Alla festa a sorpresa del vice-presidente del Consiglio Regionale veneto Giorgetti spunta la torta con fascio littorio e "SS". Quando la memoria storica diventa "goliardia"

giorgetti«Una goliardata», così Massimo Giorgetti, vice-presidente del Consiglio Regionale Veneto  e di Forza Italia Veneto – ha descritto la grafica rappresentata sulla torta che gli amici gli hanno regalato – con tanto di festa a sorpresa – per il suo compleanno. Un nel millefoglie – e fin qui, niente da ridire –  con tanto di fascio littorio circondato, qualora da solo non bastasse, dalle lettere “SS“, un riferimento che non dovrebbe avere bisogno di troppe spiegazioni.

TUTTO MOLTO “GOLIARDICO” – Le foto della torta e quella della festa, pubblicate sul profilo di Giorgetti, hanno immediatamente fatto il giro della rete, provocando scalpore. Lui, che nel post ha voluto ringraziare gli amici e i «camerati di tante battaglie», sminuisce. «Era una festa a sorpresa, abbiamo voluto scherzosamente mettere il fascio –  ha dichiarato a ilfattoquotidiano.it -. Ho una storia politica alle spalle che passa anche di lì».

POLEMICHE E MEMORIA - Dobbiamo aspettarci polemiche?
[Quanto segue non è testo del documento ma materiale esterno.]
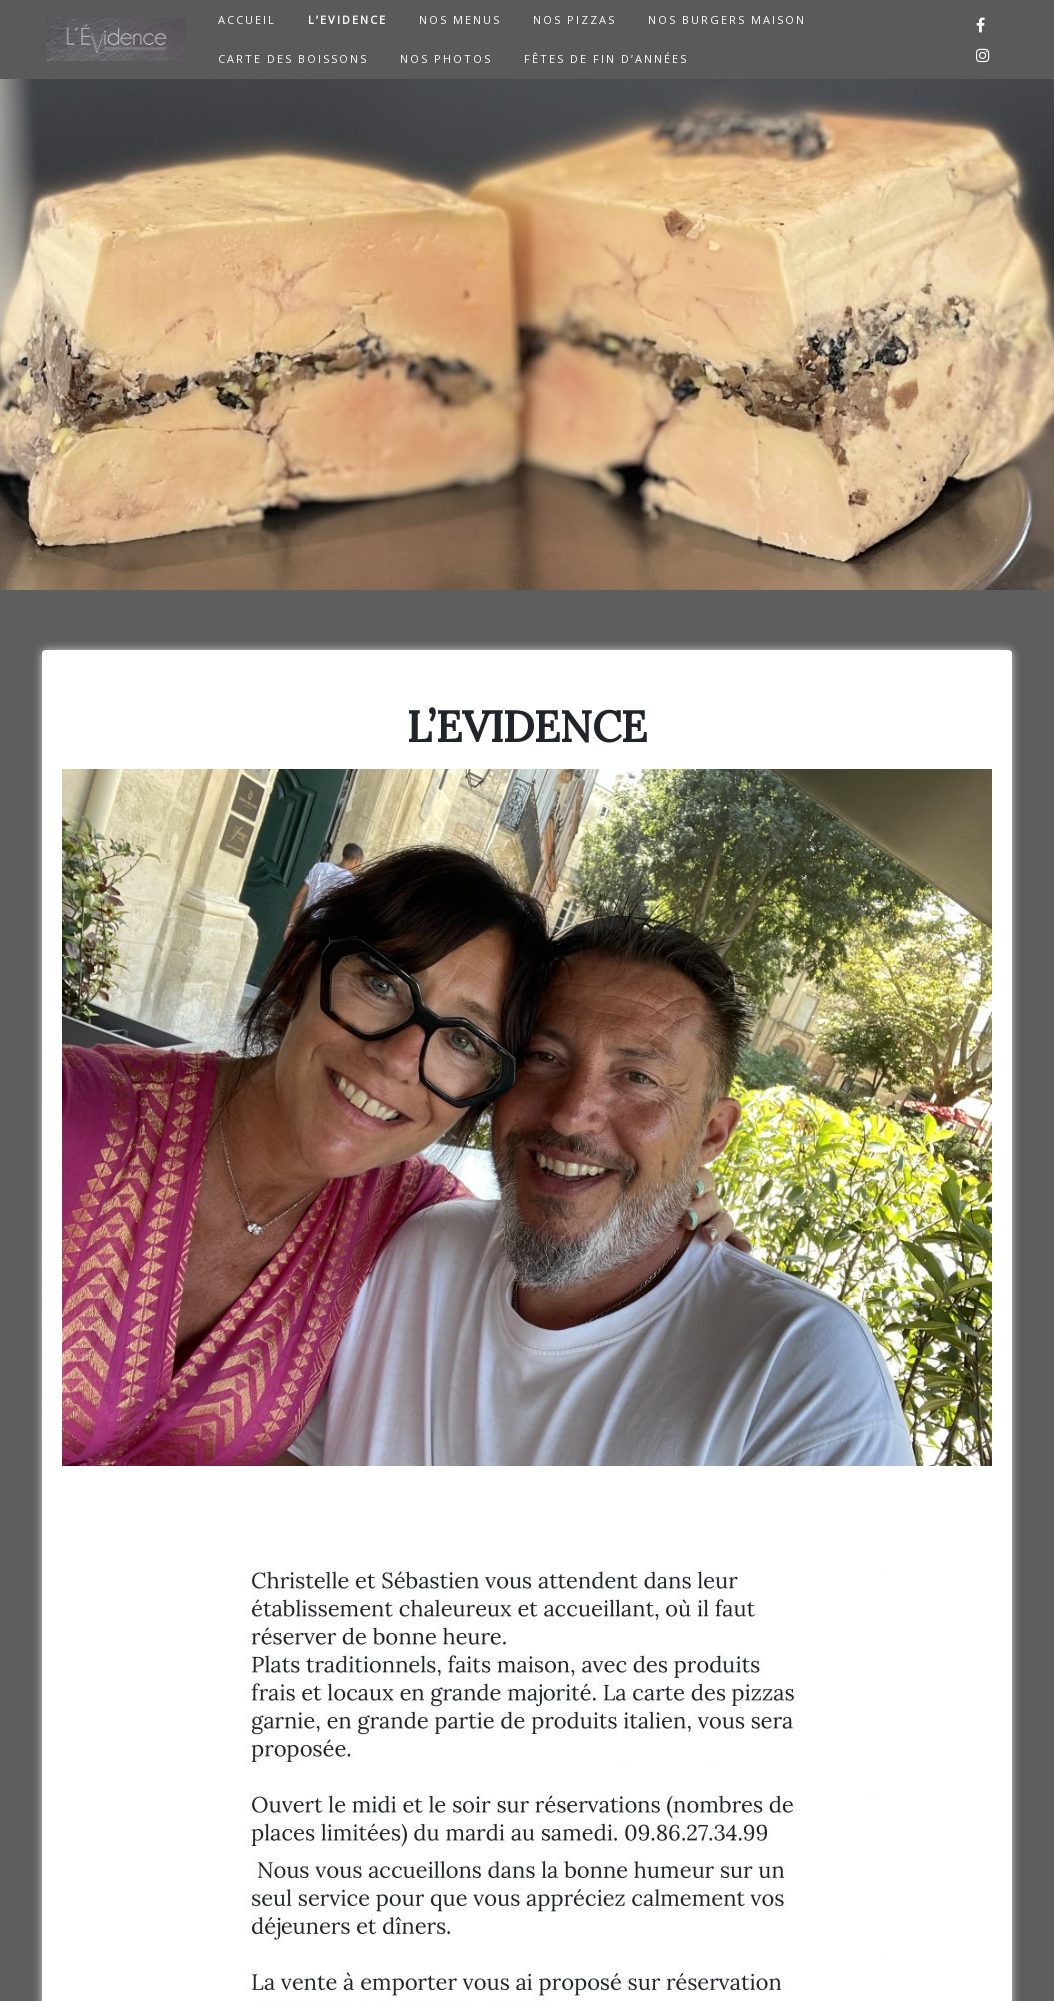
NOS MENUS (460, 19)
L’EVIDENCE (347, 19)
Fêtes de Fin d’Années (606, 58)
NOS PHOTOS (446, 58)
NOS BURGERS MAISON (727, 19)
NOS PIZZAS (574, 19)
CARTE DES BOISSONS (293, 58)
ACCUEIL (247, 19)
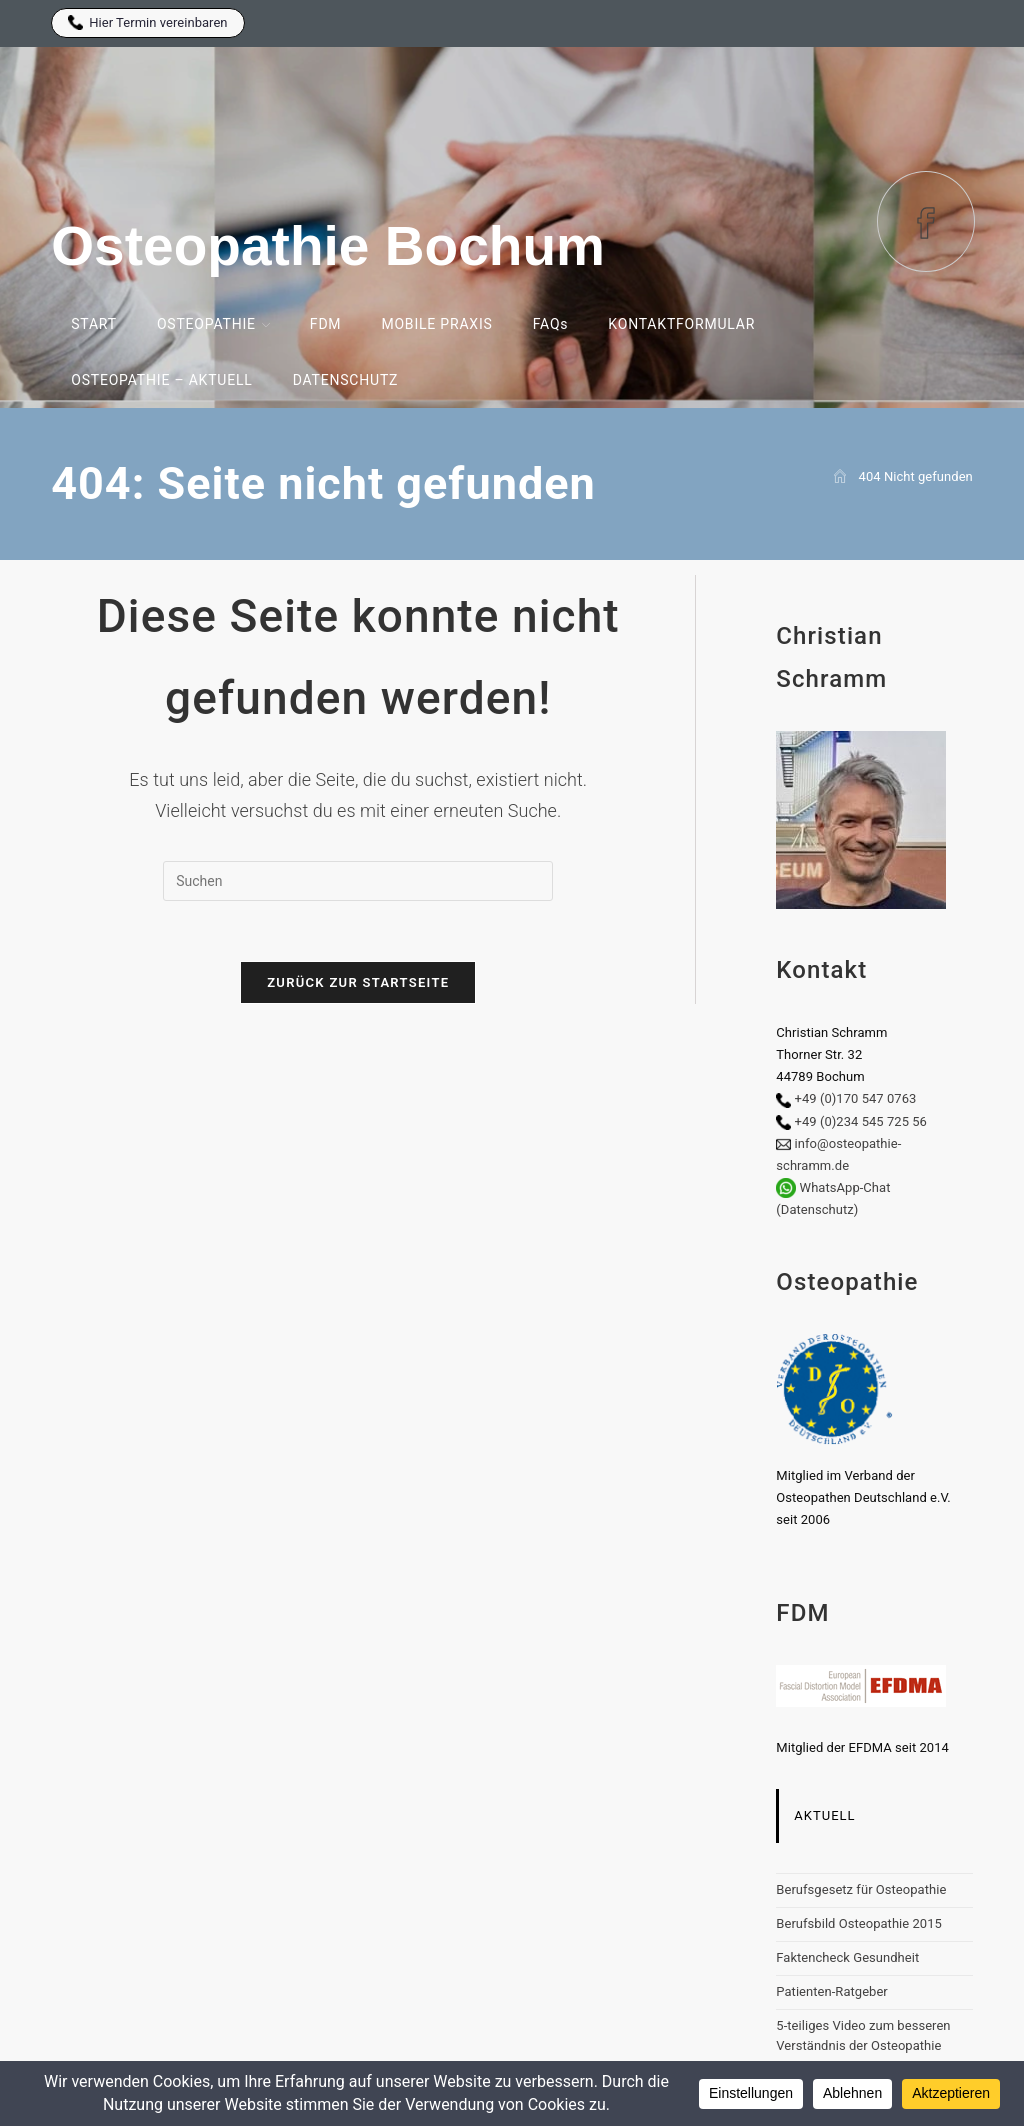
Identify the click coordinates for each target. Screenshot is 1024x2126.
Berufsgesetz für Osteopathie (861, 1889)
Bè, in una Repubblica nata dalla Resistenza contro il nazifascismo, da un Paese che in prima persona ha conosciuto i crimini del ventennio, della guerra e dell’occupazione tedesca, in fin dei conti sarebbe il minimo. Ma Giorgetti, da politico navigato qual è, è pronto a rispondere: «Sono un personaggio pubblico – continua- e se volessi fare apologia di qualcosa sceglierei un altro modo, non sono uno stupido. Se qualcuno poi vuol far polemica, la faccia». Già, a che servirebbe in fondo? Alla fine tutto si risolverebbe nel solito dibattito da salotto televisivo, con ospiti disinteressati e improbabili, ma indignati quanto basta per dare quel tocco di showbusiness alla memoria storica. D’altronde, una decina d’anni fa qualcuno diceva che Mussolini mandava le persone in vacanza, mentre oggi c’è chi afferma che Hitler non voleva sterminare gli ebrei. Che sarà mai una torta? Niente, appunto, tanto nessuno ci fa più caso, chi scrive verrà considerato come quello che “ancora pensa alle cose di cento anni fa” e di Sant’Anna di Stazzena ci ricorderemo solo per andarci il giorno della ricorrenza, precisi, ordinati, e con l’indignazione a favore di telecamera. Perchè, in fin dei conti, certe aberrazioni appartengono ad un passato che non può più tornare. Forse.